Last year we reported in advisories directed to our health care (see advisory) and real estate (see advisory) readers that the Financial Accounting Standards Board (FASB) is considering new accounting rules for real estate and equipment leases, new rules that would dramatically change the way in which leases are reported in financial statements of public and private companies and nonprofit organizations. The proposed rules were published in an Exposure Draft (Topic 840-Leases) released by the FASB in August 2010.

It now appears that the FASB may be ready to reverse course, and perhaps even to adhere to its current rules, which draw a bright line between capital and operating leases. We believe that those who have been preparing for the new rules may want to hold tight until the FASB’s direction becomes more certain.

In a nutshell, the new rules would discard the fundamental distinction in today’s generally accepted accounting principles (GAAP) between an operating lease and a capital lease. The premise of the new rules is that all leases—no matter the duration or economic terms—should give rise to an asset, and a liability, on the balance sheet of both the lessor and the lessee. These new accounting standards would create real challenges for lessees, since a lessee is required to value the future liability created by a lease using a complex “expected outcome analysis.”

There would also be more complexity for lessors under these standards, since each lessor must chose between two alternative methods of financial recording for the lease—a choice that depends on whether the lessor will continue to have “significant exposure” to the rights and benefits of the leased asset during and after the expiration of the lease.

These, and other problems lurking in the Exposure Draft, were discussed in our earlier advisories. The FASB invited comments last year, and, not surprisingly, various industry groups (and, predominant among them, real estate and equipment leasing associations) filed extensive critical commentary about the Exposure Draft. When the comment period closed in December, 781 separate comments had been filed. Many submitters argued that financial statements would be less informative, and less reliable, if these proposed standards were adopted.

Earlier this week the FASB released a summary of a recent joint meeting it held with its sister European organization, the International Accounting Standards Board. (IASB had co-authored the Exposure Draft with the FASB.) This meeting was convened to further discuss the proposed standards and the comments received on the Exposure Draft.

The summary reveals that the FASB may be having a profound change of heart—or, at least, that it wants to move more slowly on any rewrite of the current lease accounting rules. The FASB and the IASB have decided to acknowledge that all leases are not necessarily the same, and the FASB directed its staff to consider the possibility of a new approach that would distinguish between two types of leases—a “finance lease” and an “other-than-finance lease.”

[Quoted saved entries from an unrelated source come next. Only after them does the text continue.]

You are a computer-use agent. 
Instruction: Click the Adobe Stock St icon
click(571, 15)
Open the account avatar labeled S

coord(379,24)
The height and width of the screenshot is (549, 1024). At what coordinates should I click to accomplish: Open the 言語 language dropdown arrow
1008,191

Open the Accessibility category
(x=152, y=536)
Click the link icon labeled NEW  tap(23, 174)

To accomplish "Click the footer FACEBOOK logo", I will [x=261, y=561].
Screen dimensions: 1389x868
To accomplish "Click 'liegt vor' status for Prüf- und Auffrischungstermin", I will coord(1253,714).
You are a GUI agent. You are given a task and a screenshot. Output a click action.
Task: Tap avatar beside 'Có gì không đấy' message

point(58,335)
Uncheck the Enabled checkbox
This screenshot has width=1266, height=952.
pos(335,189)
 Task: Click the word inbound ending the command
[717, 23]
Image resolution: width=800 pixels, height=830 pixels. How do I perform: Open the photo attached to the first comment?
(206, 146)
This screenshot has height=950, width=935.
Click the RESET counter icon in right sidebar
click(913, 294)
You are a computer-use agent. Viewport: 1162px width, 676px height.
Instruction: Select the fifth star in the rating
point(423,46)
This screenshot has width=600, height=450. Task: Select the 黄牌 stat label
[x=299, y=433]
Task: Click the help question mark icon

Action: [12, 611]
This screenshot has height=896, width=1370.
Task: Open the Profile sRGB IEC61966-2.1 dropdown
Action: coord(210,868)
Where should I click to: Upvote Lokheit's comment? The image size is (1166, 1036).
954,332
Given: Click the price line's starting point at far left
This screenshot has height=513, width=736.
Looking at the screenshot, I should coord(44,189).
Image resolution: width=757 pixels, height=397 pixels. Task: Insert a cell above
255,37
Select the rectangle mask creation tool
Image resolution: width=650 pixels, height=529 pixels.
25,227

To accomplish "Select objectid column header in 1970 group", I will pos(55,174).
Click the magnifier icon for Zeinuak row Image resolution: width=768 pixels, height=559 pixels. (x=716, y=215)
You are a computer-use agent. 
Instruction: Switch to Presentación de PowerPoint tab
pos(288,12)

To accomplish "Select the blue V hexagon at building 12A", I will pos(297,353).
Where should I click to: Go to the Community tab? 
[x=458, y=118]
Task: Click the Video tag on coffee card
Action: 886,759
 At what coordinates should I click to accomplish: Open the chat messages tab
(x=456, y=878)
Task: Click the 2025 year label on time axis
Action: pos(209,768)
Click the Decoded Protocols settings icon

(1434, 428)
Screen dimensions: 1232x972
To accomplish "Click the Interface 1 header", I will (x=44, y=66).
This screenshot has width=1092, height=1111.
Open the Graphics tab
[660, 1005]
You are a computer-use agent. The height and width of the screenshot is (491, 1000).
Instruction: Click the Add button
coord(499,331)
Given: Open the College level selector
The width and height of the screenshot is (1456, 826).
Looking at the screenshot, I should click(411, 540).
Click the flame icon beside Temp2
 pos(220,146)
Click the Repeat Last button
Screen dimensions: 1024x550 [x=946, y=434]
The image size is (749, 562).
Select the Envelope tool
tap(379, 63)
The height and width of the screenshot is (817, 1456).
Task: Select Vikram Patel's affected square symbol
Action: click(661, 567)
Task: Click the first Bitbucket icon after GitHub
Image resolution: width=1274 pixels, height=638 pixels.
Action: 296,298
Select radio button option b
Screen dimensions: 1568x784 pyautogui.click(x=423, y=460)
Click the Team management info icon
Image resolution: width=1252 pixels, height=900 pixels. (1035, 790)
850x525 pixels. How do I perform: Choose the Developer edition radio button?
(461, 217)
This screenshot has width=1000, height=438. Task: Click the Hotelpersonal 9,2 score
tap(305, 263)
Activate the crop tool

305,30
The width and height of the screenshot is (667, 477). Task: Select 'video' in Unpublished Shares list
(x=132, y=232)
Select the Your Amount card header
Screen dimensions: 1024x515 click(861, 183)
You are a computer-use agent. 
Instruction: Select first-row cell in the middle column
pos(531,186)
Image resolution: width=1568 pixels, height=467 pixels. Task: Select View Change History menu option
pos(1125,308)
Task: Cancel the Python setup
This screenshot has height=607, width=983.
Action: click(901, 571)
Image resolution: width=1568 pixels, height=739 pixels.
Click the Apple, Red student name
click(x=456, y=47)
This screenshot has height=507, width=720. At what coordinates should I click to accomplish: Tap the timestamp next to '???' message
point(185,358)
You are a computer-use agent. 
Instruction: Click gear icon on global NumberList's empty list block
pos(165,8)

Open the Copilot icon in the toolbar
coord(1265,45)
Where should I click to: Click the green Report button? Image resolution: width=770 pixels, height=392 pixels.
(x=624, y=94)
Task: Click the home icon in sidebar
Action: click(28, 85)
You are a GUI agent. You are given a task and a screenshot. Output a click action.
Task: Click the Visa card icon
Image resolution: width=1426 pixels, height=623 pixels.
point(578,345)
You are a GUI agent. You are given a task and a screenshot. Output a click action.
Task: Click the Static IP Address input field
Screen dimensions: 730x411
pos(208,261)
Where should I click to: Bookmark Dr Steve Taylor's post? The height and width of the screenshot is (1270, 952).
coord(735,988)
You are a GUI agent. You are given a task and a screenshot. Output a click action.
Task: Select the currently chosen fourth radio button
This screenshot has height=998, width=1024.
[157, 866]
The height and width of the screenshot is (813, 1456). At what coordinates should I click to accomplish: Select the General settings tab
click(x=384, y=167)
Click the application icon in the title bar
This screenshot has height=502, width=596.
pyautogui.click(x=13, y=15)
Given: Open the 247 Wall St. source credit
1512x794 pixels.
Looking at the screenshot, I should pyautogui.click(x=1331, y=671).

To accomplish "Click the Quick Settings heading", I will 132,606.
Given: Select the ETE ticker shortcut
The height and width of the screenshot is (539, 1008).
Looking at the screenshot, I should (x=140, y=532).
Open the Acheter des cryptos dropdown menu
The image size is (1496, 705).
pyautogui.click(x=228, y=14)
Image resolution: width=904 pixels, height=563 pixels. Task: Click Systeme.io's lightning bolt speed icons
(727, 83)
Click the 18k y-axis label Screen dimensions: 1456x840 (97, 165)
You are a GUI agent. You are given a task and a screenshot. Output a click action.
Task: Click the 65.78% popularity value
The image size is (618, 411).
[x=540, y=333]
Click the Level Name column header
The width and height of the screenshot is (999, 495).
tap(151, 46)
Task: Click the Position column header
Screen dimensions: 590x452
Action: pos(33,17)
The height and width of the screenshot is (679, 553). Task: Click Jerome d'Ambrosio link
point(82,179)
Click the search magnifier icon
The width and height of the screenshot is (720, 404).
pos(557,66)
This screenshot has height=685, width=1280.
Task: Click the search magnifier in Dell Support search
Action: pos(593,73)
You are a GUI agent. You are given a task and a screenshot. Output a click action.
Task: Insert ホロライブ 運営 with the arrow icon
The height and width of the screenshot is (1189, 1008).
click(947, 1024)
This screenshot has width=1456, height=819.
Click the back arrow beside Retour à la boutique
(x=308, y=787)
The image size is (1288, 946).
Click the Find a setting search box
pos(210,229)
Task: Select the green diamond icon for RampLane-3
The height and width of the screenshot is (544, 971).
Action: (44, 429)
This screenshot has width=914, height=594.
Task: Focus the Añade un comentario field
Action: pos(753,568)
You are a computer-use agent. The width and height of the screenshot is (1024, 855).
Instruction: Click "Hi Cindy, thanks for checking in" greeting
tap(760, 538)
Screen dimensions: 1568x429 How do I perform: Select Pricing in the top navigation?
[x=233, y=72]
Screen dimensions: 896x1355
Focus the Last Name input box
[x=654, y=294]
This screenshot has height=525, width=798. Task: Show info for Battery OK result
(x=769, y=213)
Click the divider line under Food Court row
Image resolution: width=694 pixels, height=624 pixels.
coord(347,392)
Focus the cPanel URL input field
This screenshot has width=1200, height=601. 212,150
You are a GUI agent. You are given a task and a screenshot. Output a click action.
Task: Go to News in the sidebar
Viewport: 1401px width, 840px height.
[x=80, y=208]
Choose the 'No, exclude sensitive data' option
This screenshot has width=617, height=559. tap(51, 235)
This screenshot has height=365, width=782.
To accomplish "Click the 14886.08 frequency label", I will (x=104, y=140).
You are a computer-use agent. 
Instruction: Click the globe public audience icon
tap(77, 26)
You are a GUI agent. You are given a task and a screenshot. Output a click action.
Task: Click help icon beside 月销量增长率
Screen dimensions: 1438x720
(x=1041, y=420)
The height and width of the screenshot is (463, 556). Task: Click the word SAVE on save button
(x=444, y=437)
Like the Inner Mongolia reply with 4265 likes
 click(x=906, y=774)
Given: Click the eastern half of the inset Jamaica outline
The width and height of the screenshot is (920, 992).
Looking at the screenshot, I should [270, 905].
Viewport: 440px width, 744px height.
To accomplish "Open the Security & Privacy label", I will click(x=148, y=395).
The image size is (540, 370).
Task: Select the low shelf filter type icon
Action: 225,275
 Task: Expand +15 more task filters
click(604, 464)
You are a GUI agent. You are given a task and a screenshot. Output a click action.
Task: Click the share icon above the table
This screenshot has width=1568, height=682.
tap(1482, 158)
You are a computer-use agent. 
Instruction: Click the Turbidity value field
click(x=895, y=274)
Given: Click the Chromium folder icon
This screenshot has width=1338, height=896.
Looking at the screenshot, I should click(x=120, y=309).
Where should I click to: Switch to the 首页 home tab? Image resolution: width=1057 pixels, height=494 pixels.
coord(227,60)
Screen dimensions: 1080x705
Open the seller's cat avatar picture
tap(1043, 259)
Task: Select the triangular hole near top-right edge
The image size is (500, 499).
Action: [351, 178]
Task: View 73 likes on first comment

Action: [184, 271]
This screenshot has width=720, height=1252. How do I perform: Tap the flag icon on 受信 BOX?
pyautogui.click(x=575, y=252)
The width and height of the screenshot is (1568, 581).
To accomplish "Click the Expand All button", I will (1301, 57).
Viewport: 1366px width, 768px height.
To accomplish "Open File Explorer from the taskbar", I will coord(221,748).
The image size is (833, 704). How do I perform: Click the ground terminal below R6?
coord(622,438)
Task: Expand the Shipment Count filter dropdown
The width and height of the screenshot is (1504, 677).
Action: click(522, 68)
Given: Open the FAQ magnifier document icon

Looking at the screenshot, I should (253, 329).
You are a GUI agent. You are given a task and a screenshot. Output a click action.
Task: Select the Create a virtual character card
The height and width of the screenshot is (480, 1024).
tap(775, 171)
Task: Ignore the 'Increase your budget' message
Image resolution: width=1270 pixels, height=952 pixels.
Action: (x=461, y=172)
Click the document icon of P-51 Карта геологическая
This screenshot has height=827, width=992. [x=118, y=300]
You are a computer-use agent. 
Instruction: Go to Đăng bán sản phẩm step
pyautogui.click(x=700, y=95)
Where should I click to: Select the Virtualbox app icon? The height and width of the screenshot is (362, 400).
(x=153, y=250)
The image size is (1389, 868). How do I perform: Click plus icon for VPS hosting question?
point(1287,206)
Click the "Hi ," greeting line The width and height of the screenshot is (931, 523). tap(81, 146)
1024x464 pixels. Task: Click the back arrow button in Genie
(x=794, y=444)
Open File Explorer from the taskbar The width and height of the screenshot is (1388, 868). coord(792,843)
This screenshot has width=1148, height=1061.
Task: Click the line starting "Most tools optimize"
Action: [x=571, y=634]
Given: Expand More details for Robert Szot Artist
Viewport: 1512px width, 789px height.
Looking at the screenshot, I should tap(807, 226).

Sound familiar? This looks very much like a return to the current rules, which draw a fundamental distinction between a capital lease and an operating lease. In addition, the FASB and the IASB have now acknowledged that the proposed standards required too much forecasting of the results of inherently unknowable future events, which would have produced great differences in accounting treatment between similar leases. The FASB and the IASB decided to clarify several other points in the proposed Exposure Draft, and the FASB instructed staff to seek additional guidance from the affected industries.

While the FASB has stopped well short of abandoning the Exposure Draft, this recent release certainly signals that the process of modernizing the lease accounting standards will substantially slow down. That process is more likely to result in incremental changes to the existing GAAP rules, rather than a wholesale and sweeping rewrite of the rules (as seen in the August 2010 Exposure Draft).

Clients should consider suspending their planning for life under the new lease accounting standards until it becomes more clear which direction the FASB will be taking on this important subject.